The National Marine Fisheries Service plies the waters looking for signs that members of the annual 10,000-mile gray whale migrating community have appeared. (The Makahs have agreed not to pursue the small local population of gray whales.) The Coast Guard is enforcing a 500-foot perimeter rule around the Makah hunting boats in the hope that the mixture of rushing boats, screaming protesters, thrashing whales and .50-caliber guns does not become fatal.
Every day since Oct. 1, the Makahs have set out in their canoes and in chase boats to be pursued by armies of small vessels, with the patrol ships bringing up the rear. Many of these forays are decoys, aimed at running the Sea Shepherd Society out of gas money.
"We can sit out here as long as we need to," says Lisa Distefano, the expedition leader aboard the Sea Shepherd.
Joining the anti-whaling effort this day are a 20-year-old student from Tel Aviv, an astronomer from the University of California, Los Angeles, a fisherman from Port Angeles, an environmental activist from Brazil and a museum worker from the San Juan Islands.
"Even though I'm a grandmother, I've been a 911 operator, I'm a cantor at a Jewish synagogue and I'm willing to incur a felony or at some point put my life on the line," says Sue Miller, a volunteer from Friday Harbor, Wash. "I don't know if it will come to that. But I'm ready."
The Makahs have heard affirmations like this, and they seem at a loss about how to respond.

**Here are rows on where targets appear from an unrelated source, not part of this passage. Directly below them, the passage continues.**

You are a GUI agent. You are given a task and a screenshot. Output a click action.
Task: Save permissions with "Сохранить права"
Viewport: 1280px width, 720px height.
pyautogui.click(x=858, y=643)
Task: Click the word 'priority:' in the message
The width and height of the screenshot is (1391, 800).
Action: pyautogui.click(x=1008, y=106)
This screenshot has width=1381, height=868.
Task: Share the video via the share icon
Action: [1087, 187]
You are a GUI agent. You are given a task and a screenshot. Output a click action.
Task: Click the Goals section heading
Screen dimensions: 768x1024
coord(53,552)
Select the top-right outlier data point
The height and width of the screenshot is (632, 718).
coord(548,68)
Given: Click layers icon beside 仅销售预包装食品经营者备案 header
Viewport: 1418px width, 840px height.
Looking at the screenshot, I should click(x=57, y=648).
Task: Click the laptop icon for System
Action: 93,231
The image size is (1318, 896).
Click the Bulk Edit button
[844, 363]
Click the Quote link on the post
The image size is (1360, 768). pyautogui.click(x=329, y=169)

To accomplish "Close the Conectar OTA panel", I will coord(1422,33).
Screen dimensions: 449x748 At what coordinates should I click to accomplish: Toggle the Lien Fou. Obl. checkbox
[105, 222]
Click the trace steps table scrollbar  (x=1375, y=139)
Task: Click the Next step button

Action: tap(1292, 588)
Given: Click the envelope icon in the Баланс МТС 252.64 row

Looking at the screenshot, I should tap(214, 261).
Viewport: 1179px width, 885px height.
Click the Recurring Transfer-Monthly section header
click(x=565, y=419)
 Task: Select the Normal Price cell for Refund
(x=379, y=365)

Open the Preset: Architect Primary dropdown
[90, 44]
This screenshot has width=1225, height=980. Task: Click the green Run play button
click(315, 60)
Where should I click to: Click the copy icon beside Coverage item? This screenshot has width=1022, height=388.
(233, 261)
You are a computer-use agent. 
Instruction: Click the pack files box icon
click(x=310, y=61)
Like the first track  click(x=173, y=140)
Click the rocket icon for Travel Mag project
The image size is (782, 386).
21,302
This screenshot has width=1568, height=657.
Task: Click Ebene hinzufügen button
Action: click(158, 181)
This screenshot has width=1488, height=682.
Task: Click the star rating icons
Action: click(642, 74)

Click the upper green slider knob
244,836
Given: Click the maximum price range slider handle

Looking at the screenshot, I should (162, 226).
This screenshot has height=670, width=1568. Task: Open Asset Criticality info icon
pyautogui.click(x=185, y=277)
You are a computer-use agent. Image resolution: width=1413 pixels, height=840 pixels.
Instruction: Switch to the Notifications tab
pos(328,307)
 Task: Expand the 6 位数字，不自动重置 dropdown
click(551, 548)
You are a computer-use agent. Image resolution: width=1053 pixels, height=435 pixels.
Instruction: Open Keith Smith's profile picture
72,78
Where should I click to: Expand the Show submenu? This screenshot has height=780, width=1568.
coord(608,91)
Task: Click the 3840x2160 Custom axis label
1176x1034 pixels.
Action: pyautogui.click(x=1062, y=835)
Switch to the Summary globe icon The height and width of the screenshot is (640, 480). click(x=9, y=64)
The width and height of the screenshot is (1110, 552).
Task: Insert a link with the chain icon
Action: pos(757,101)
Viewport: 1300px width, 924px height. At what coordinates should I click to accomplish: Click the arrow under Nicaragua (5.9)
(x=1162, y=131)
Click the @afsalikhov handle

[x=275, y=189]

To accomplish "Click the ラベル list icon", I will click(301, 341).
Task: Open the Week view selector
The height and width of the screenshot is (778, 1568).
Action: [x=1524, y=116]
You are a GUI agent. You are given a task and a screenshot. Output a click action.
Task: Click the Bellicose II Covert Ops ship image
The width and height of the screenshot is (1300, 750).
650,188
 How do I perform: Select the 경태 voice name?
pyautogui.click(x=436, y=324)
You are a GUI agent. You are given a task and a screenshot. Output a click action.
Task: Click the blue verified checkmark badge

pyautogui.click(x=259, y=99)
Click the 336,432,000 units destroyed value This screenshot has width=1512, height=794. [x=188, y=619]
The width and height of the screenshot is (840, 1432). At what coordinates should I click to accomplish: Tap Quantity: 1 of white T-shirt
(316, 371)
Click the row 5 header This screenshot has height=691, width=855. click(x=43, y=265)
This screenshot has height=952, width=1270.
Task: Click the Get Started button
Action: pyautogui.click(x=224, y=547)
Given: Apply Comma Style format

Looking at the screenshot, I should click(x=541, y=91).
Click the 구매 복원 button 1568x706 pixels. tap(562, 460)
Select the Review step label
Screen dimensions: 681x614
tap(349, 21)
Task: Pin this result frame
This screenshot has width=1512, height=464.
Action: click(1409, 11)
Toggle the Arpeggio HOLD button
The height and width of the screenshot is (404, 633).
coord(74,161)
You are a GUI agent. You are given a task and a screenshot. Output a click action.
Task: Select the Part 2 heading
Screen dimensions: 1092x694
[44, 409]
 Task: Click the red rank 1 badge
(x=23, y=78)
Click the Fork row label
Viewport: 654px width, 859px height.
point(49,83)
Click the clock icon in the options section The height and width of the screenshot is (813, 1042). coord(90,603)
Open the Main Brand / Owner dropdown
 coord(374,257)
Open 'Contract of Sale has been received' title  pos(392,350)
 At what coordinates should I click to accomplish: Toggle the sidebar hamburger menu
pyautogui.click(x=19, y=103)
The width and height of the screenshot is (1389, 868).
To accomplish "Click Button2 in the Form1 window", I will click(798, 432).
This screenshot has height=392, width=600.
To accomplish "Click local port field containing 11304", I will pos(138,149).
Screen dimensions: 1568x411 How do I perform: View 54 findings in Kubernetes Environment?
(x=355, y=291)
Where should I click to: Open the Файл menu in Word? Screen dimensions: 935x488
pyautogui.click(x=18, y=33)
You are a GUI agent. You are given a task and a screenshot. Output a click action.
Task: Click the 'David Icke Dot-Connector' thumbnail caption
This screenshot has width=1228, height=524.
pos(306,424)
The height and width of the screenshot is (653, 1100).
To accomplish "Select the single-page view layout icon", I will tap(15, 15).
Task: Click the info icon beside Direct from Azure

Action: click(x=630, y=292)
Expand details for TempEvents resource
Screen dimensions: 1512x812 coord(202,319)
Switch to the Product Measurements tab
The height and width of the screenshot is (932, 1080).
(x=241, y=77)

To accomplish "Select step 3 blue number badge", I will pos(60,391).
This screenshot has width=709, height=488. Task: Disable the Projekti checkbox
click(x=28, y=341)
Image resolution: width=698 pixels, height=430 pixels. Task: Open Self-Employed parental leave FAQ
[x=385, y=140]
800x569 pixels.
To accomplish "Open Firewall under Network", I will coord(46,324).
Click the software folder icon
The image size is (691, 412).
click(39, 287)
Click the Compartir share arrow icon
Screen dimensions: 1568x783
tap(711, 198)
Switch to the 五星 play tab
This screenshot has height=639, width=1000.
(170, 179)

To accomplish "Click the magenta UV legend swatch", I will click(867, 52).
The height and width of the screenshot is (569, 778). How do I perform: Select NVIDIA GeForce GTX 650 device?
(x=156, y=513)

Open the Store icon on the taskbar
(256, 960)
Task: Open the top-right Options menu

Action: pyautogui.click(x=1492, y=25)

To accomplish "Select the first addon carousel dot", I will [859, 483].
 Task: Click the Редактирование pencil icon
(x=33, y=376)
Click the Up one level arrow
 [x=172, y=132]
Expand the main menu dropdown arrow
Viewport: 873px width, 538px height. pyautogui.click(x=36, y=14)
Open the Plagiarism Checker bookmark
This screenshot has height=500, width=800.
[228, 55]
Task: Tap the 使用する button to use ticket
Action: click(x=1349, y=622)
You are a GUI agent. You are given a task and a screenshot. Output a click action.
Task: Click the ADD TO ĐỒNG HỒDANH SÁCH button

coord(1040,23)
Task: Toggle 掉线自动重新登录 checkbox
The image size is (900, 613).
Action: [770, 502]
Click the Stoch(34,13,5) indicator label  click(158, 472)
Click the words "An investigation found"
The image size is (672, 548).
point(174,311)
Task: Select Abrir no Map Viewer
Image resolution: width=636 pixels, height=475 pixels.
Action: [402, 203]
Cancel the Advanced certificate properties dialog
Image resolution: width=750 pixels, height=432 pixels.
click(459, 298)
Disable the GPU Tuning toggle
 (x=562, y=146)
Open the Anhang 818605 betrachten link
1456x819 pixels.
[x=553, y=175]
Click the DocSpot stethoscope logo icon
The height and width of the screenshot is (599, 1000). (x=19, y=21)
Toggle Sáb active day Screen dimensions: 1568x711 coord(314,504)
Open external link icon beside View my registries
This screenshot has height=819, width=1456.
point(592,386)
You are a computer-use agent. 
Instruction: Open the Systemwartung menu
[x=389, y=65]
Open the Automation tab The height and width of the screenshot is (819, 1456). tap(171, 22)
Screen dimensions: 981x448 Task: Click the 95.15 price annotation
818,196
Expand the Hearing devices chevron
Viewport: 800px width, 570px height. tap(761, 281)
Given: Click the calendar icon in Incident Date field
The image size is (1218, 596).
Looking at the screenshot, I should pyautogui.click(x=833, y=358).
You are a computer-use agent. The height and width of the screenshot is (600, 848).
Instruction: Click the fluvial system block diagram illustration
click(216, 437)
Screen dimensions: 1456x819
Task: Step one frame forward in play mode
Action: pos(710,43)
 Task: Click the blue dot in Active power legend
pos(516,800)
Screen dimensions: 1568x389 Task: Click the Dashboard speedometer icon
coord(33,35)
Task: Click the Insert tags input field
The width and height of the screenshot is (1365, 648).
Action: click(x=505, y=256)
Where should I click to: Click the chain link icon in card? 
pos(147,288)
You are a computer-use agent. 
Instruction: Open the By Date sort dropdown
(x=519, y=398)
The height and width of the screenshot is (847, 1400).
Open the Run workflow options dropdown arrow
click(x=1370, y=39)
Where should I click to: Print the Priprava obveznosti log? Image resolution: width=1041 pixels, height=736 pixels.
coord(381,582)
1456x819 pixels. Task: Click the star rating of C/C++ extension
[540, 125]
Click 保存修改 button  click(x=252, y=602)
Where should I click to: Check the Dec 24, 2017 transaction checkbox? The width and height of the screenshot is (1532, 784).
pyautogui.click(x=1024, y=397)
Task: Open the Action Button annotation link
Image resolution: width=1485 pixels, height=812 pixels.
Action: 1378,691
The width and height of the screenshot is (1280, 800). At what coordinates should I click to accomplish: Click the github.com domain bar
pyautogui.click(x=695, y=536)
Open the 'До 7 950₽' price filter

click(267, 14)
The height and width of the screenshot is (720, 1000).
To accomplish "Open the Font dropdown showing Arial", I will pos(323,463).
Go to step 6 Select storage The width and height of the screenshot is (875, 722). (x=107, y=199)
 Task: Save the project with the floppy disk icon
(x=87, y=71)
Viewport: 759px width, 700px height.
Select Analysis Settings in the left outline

"Some people even describe these people [opposing the hunt] as the second missionaries. Telling us our way of life is wrong, inferior, our attitudes are backward and incomplete," says Janine Bowechop, director of the Makah Cultural and Research Center.
"This is probably the only resource that has such emotional and sentimental value for Americans," says Bowechop. "We appreciate the fact that the world was able to restore this resource. But it's restored. And people are having a difficult time letting go."